Sanchez v. Sanchez, 84 N.M. 498, 505 P.2d 443 (1973)

Jan. 12, 1973 · Supreme Court of New Mexico · No. 9422
84 N.M. 498, 505 P.2d 443

505 P.2d 443

Mary A. SANCHEZ, Plaintiff-Appellant, v. Claude G. SANCHEZ, Defendant-Appellee.

No. 9422.

Supreme Court of New Mexico.

Jan. 12, 1973.

*499McAtee, Marchiondo & Berry, E. Douglas Latimer, Robert L. Thompson, Albuquerque, for appellant.

Samuel A. Francis, Albuquerque, Frederick B. Howden, Los Lunas, for appellee.

OPINION

OMAN, Justice.

This is a divorce action in which the questions of child support, alimony and the extent and nature of the community estate and community debts were the principal issues litigated at trial. Plaintiff has appealed from the judgment entered by the trial court. We reverse.

Plaintiff relies upon two points for reversal. We predicate our reversal upon the first point. However, in the hopes of avoiding another appeal, we shall also comment briefly upon the second point.

In her first point, plaintiff claims:

“Prejudicial error was committed by the trial court in calling an expert as the court’s own witness and denying the parties the right to cross-examine the witness as to his testimony which was relied upon by the trial court.”

In her argument under her first point, plaintiff does not contend the trial court erred in calling the expert as the court’s witness, but claims error in being denied the right to cross-examine said expert. A trial court may properly call a witness in a civil proceeding as the court’s own witness in order to arrive at the truth. City of Portales v. Bell, 72 N.M. 80, 380 P.2d 826 (1963). See also Annot., 95 A.L.R.2d 390 (1964) as to the trial court’s authority to call an expert witness.

The law is equally clear that witnesses called by the court as the court’s witnesses are subject to cross-examination by the parties to the suit. 3A Wigmore, Evidence §§ 910, 918 (Chadbourn Rev. 1970) ; Annot., 67 A.L.R.2d 538 § 4(b) at 551 (1959) and cases therein cited. Plaintiff called the trial court’s attention to her right to cross-examine the witness, and requested that a decision be withheld until she was given an opportunity to conduct this cross-examination and present evidence to rebut the report of the witness. Her requests were denied.

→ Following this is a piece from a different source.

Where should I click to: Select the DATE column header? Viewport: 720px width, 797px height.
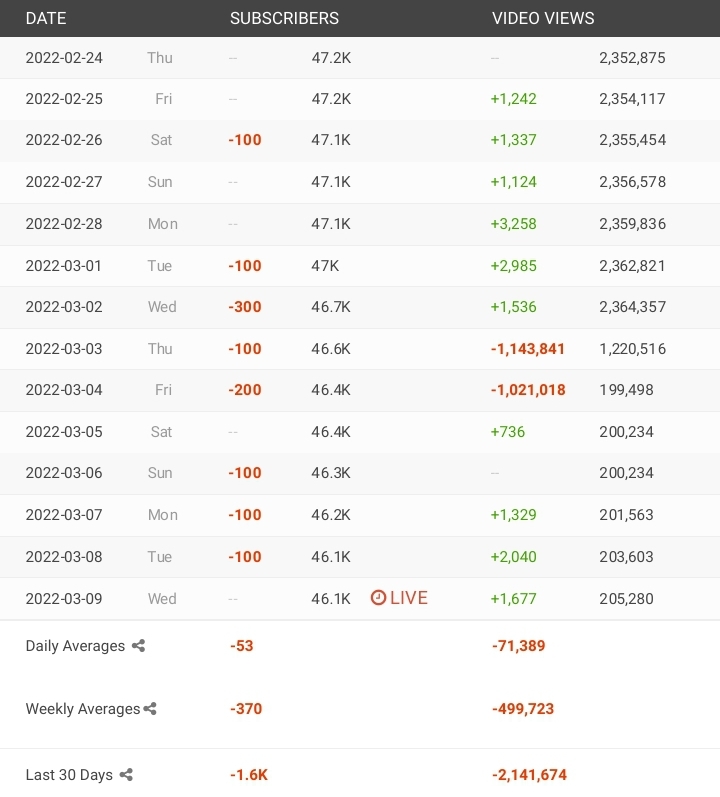tap(46, 18)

It was error to deny plaintiff the right to cross-examine the witness, since the trial court obviously did receive and consider a written report from this witness in deciding the issues of child support and alimony, and this report may possibly have had an effect upon the court’s decision on the other principal issues litigated.

*500By her second point, plaintiff contends the trial court committed reversible error in refusing to find one way or the other on a material issue of fact when requested to do so. A trial court, if requested, must find one way or the other on a material issue of fact, and failure to do so constitutes error. Aguayo v. Village of Chama, 79 N.M. 729, 449 P.2d 331 (1969); Curbello v. Vaughn, 78 N.M. 489, 432 P.2d 845 (1967).

A trial court is required to make findings of such ultimate facts as are necessary to determine the issues in the case. Rule 52(B) (a) (2), Rules of Civil Procedure [§ 21-1-1 (52) (B) (a) (2), N.M.S.A. 1953 (Repl. Vol. 4, 1970)]. In the present case there was a dispute as to what were community debts. Plaintiff requested a finding that certain specified debts totaling $4,863.43 be found to be community debts. Defendant requested a finding that the community debts, excluding three specific ones, totaled $3,335.15. These three specific debts were not included in plaintiff’s request. The trial court refused both requests and found:

“That the defendant will pay the community debts of the parties with the exception of those debts which have been set over to the plaintiff as they relate to the real property and the household furnishings.”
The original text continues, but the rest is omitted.